Induced polarized state in intentionally grown oxygen deficient KTaO3 thin films

Abstract

Deliberately oxygen deficient potassium tantalate thin films were grown by RF magnetron sputtering on Si/SiO2/Ti/Pt substrates. Once they were structurally characterized, the effect of oxygen vacancies on their electric properties was addressed by measuring leakage currents, dielectric constant, electric polarization, and thermally stimulated depolarization currents. By using K2O rich KTaO3 targets and specific deposition conditions, KTaO3−δ oxygen deficient thin films with a K/Ta = 1 ratio were obtained. Room temperature X-ray diffraction patterns show that KTaO3−δ thin films are under a compressive strain of 2.3% relative to KTaO3 crystals. Leakage current results reveal the presence of a conductive mechanism, following the Poole-Frenkel formalism.
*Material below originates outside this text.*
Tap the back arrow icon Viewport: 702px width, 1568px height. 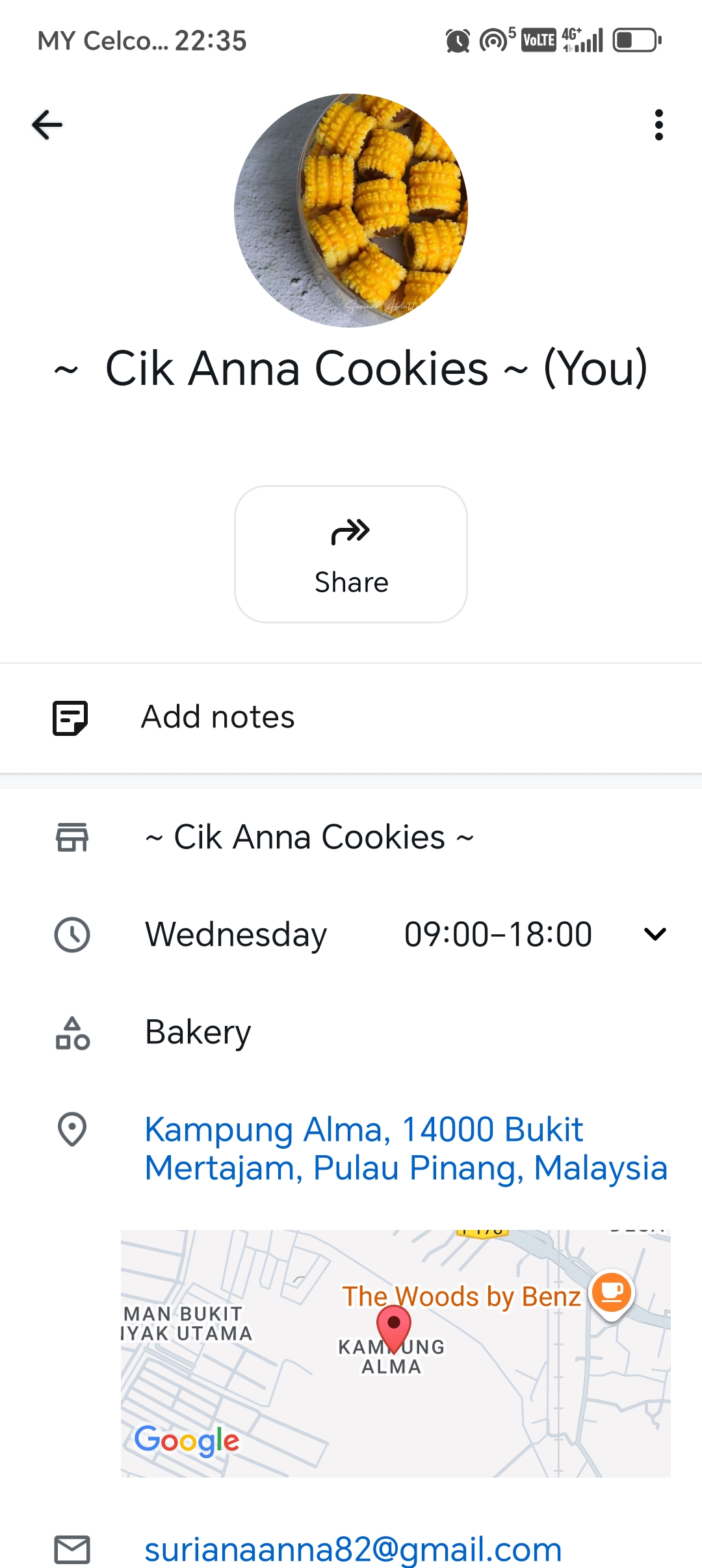(x=47, y=125)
Furthermore, dielectric, polarization, and depolarization current measurements yield the existence of a polarized state below Tpol ∼ 367 °C. A Cole-Cole dipolar relaxation was also ascertained apparently due to oxygen vacancies induced dipoles. After thermal annealing the films in an oxygen atmosphere at a temperature above Tpol, the aforementioned polarized state is suppressed, associated with a drastic oxygen vacancies reduction emerging from annealing process.